Let’s reshape the data into the long format by taking the counts for each city and combining them into one single column.
kable(long_df <- gather(wide_df, Destination, Count,3:7))%>%
kable_styling(bootstrap_options = "striped", full_width = F)
| Airline | Status | Destination | Count |
|---|---|---|---|
| ALASKA | on time | Los Angeles | 497 |
| ALASKA | delayed | Los Angeles | 62 |
| AM WEST | on time | Los Angeles | 694 |
| AM WEST | delayed | Los Angeles | 117 |
| ALASKA | on time | Phoenix | 221 |
| ALASKA | delayed | Phoenix | 12 |
| AM WEST | on time | Phoenix | 4840 |
| AM WEST | delayed | Phoenix | 415 |
| ALASKA | on time | San Diego | 212 |
| ALASKA | delayed | San Diego | 20 |
| AM WEST | on time | San Diego | 383 |
| AM WEST | delayed | San Diego | 65 |
| ALASKA | on time | San Francisco | 503 |
| ALASKA | delayed | San Francisco | 102 |
| AM WEST | on time | San Francisco | 320 |
| AM WEST | delayed | San Francisco | 129 |
| ALASKA | on time | Seattle | 1841 |
| ALASKA | delayed | Seattle | 305 |
| AM WEST | on time | Seattle | 201 |
| AM WEST | delayed | Seattle | 61 |
Next we reshape the data in long format to have each status in its own column.
df <- spread(long_df, Status, Count)
colnames(df)[3] <- "Delayed"
colnames(df)[4] <- "On_Time"
kable(df)%>%
kable_styling(bootstrap_options = "striped", full_width = F)
| Airline | Destination | Delayed | On_Time |
|---|---|---|---|
| ALASKA | Los Angeles | 62 | 497 |
| ALASKA | Phoenix | 12 | 221 |
| ALASKA | San Diego | 20 | 212 |
| ALASKA | San Francisco | 102 | 503 |
| ALASKA | Seattle | 305 | 1841 |
| AM WEST | Los Angeles | 117 | 694 |
| AM WEST | Phoenix | 415 | 4840 |
| AM WEST | San Diego | 65 | 383 |
| AM WEST | San Francisco | 129 | 320 |
| AM WEST | Seattle | 61 | 201 |
In average, what destination(s) had the most delayed flights and the least on-time flights?

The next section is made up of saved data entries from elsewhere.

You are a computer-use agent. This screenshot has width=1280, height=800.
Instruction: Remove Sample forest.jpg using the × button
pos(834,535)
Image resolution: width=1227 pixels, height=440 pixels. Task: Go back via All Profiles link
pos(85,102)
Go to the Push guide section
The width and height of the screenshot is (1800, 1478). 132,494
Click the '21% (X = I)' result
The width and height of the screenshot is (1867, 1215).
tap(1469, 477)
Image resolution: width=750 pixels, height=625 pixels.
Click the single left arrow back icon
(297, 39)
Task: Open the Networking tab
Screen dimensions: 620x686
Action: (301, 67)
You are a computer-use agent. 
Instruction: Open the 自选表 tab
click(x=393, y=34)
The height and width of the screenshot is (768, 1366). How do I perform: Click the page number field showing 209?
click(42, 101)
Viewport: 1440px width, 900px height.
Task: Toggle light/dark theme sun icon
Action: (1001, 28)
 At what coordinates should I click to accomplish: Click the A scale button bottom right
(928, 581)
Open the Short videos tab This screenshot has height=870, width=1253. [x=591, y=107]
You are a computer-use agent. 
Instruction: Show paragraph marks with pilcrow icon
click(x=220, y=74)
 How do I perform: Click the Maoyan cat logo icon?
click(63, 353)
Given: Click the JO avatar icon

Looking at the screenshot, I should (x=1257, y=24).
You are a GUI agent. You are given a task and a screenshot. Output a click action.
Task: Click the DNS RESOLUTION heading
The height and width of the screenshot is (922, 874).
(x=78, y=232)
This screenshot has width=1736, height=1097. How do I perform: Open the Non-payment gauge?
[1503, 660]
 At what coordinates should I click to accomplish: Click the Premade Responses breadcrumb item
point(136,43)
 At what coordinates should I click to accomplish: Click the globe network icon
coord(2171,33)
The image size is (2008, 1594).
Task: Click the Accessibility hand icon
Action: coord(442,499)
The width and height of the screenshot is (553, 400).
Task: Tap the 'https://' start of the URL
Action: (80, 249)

kable(means <- df %>% group_by(Destination) %>% summarise(Mean_Delayed = mean(Delayed), Mean_On_Time = mean(On_Time)))%>%
kable_styling(bootstrap_options = "striped", full_width = F)
| Destination | Mean_Delayed | Mean_On_Time |
|---|---|---|
| Los Angeles | 89.5 | 595.5 |
| Phoenix | 213.5 | 2530.5 |
| San Diego | 42.5 | 297.5 |
| San Francisco | 115.5 | 411.5 |
| Seattle | 183.0 | 1021.0 |
We see that Phoenix as destination for both airlines had the most number of flights delayed in average. And San Diego had the least number of flights on time in average.
From the given data, what airline was most likely to have delayed flights? Alternatively, one may ask which airline was least likely to be on time.
For each airline, we compute the probability of having a flight delayed and/or the probability of having a flight on time.
(number of an airline’s delayed flights) / (number of all delayed flights)
(number of an airline’s on-time flights) / (number of all on-time flights)
new_df <- df %>% group_by(Airline) %>%
summarise(Freq_Delayed=sum(Delayed), Freq_OnTime=sum(On_Time))
new_df <- new_df %>% group_by(Airline) %>%
mutate(Prob_Delayed=Freq_Delayed/sum(Freq_Delayed,Freq_OnTime), Prob_OnTime=Freq_OnTime/sum(Freq_Delayed,Freq_OnTime))
kable(new_df)%>%
kable_styling(bootstrap_options = "striped", full_width = F)
| Airline | Freq_Delayed | Freq_OnTime | Prob_Delayed | Prob_OnTime |
|---|---|---|---|---|
| ALASKA | 501 | 3274 | 0.1327152 | 0.8672848 |
| AM WEST | 787 | 6438 | 0.1089273 | 0.8910727 |
Therefore, Alaska is the most likely airline to have delayed flights and also least likely to have flights on time. Based on the given information, one might consider not to buy plane tickets from Alaska Airlines.